Je reculai avec regret, me promettant de revenir le lendemain avec tous mes gens pour passer par là au golfe de Reloncavi, et être les premiers à ouvrir la communication internationale désirée.

Ma mauvaise prose ne donnera qu’une faible idée de ce paysage que m’a rappelé plus tard, toutes proportions gardées, le fond du lac des Quatre-Cantons là où est située la chapelle de Guillaume Tell, quoique je trouve le lac patagonique plus pittoresque et plus gai. Quel spectacle enchanteur que celui de ces arbres gigantesques où dominent les cyprès et les coihués, sous les branches desquels croissent les fougères presque arborescentes, les aljabas couvertes de grappes de fleurs rouges, et les plantes grimpantes qui emprisonnent dans les mailles de leur réseau toute la flore arborescente australe, les eaux du lac colorées par le reflet de la forêt, les roches rugueuses, détachées en promontoires blancs, gris, noirs, sanguins et verdâtres, à cause des fougères parasites, les mousses et les roseaux que plie le vent andin ! le tout sous un ciel sans nuages qui faisait ressortir davantage la blancheur de la glace éternelle.

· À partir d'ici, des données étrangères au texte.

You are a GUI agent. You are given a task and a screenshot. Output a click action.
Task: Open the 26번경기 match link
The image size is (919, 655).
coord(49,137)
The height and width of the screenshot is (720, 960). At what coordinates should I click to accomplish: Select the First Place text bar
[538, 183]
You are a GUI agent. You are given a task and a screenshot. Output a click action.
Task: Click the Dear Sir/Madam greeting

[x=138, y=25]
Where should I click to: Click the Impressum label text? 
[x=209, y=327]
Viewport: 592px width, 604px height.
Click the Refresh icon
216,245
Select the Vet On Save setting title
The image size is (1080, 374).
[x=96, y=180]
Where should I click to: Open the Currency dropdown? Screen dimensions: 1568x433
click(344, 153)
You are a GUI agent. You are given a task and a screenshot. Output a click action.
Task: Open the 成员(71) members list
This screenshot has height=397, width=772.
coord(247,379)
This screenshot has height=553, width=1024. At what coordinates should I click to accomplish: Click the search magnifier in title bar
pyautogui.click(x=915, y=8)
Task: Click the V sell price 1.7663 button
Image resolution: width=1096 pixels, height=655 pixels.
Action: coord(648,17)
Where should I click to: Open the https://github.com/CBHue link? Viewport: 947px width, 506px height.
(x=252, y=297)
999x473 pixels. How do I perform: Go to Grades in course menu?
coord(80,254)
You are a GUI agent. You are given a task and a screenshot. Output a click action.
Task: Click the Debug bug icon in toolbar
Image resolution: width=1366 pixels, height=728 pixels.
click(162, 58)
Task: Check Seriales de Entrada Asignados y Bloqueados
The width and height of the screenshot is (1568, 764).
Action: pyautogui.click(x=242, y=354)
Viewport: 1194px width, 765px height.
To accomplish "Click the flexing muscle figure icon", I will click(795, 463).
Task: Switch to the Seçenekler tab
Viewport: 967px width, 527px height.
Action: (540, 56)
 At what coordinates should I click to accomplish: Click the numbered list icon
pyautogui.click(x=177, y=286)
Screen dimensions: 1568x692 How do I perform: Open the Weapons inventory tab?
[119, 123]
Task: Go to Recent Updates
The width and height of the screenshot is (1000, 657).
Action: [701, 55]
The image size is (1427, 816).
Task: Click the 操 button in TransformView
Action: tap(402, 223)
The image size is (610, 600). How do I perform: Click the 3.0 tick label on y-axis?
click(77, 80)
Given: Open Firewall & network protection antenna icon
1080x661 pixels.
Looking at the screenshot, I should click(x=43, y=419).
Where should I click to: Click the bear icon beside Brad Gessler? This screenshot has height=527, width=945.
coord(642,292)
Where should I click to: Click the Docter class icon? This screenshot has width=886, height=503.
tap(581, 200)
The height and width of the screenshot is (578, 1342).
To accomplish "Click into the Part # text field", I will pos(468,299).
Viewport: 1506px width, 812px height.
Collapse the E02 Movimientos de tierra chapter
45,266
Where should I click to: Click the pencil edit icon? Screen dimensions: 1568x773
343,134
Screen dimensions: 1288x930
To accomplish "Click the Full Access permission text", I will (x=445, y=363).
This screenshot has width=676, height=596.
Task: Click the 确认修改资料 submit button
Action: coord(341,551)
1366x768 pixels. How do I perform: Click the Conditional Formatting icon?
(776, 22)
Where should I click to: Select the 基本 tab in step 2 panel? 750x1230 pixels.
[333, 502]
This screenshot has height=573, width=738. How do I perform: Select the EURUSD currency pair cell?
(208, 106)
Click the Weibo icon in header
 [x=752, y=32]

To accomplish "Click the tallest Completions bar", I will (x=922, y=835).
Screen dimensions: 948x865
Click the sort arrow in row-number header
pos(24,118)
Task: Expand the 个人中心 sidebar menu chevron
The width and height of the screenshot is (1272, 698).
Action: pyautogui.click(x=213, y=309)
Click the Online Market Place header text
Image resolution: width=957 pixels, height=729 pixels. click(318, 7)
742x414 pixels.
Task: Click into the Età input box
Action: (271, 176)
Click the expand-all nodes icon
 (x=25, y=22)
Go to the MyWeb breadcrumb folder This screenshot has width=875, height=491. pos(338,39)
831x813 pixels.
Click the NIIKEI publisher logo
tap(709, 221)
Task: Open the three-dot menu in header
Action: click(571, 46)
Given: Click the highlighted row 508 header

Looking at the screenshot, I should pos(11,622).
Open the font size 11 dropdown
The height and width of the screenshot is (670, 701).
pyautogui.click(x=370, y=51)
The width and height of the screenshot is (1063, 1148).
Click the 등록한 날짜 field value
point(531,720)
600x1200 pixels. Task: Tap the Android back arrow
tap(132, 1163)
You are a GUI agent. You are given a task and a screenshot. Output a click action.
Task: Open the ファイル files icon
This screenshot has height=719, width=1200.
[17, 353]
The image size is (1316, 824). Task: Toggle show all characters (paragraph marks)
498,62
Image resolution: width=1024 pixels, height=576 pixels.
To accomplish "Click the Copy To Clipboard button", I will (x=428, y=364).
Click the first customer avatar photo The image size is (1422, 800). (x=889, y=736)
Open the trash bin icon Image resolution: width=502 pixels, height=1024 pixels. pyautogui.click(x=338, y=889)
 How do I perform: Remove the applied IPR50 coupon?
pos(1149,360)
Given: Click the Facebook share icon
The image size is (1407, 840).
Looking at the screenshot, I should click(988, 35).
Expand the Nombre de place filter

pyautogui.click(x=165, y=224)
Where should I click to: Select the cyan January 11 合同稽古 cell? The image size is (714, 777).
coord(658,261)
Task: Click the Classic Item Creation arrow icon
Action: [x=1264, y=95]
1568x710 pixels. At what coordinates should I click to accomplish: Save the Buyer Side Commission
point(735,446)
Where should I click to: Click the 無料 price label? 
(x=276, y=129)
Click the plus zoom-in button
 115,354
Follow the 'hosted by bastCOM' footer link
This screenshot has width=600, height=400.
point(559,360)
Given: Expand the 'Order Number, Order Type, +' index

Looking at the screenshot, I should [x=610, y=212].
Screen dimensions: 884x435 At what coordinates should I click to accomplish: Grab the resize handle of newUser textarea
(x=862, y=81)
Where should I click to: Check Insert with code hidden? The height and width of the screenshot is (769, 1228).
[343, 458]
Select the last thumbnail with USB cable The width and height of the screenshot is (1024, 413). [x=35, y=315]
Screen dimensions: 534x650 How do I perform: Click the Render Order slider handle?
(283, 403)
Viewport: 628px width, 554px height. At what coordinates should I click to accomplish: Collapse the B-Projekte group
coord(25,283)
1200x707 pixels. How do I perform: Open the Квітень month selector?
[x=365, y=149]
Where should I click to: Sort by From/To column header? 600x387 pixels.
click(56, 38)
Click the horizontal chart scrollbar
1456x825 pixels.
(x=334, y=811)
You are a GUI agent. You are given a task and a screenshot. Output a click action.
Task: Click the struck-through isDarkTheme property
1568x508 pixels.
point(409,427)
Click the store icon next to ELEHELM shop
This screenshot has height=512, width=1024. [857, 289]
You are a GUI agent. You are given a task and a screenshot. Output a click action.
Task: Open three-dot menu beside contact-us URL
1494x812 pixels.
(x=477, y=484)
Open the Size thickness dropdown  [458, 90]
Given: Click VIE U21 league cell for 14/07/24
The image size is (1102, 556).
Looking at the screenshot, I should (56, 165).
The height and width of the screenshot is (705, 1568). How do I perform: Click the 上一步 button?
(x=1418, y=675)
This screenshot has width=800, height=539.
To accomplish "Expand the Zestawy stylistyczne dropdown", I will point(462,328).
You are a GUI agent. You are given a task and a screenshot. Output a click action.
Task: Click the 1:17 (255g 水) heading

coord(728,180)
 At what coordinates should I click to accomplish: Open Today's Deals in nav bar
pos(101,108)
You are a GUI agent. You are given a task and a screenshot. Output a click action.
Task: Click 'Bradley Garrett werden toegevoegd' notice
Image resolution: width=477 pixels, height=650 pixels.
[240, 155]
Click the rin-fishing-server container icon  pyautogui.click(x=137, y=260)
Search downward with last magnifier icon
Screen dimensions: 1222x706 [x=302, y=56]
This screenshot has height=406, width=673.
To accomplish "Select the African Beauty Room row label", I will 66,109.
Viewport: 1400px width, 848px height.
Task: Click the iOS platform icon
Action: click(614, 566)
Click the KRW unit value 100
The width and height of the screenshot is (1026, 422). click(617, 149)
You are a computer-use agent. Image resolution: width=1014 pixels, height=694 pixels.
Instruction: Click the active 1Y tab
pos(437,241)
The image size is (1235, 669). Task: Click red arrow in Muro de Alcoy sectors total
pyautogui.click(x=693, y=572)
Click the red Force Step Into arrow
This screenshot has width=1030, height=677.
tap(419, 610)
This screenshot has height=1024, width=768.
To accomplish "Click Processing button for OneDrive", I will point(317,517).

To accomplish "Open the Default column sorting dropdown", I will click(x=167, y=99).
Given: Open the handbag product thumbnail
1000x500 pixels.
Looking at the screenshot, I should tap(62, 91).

Ces eaux n’avaient pas encore de nom : dans le catalogue des dénominations que la science a le droit de choisir pour indiquer ses conquêtes en des régions vierges, il me vint à la mémoire un nom vénéré, celui de D. Juan Maria Gutierrez. Quand j’étais enfant, le vieillard de ce nom m’enchantait par ses magistrales descriptions de la nature américaine qu’il comprenait si bien, et dont il était une des plus belles et des plus fécondes émanations ; plus tard, son amitié me fut précieuse, et ses paroles d’encouragement ne me manquèrent jamais ; comme tribut d’admiration et de gratitude, je donnai son nom à ce lac paisible et beau comme son esprit ; le lac Gutierrez, ainsi nommé en mémoire du vénérable et inoubliable recteur de l’Université de Buenos Aires, philosophe, littérateur, poète, savant, figure dès ce jour sur la carte du monde.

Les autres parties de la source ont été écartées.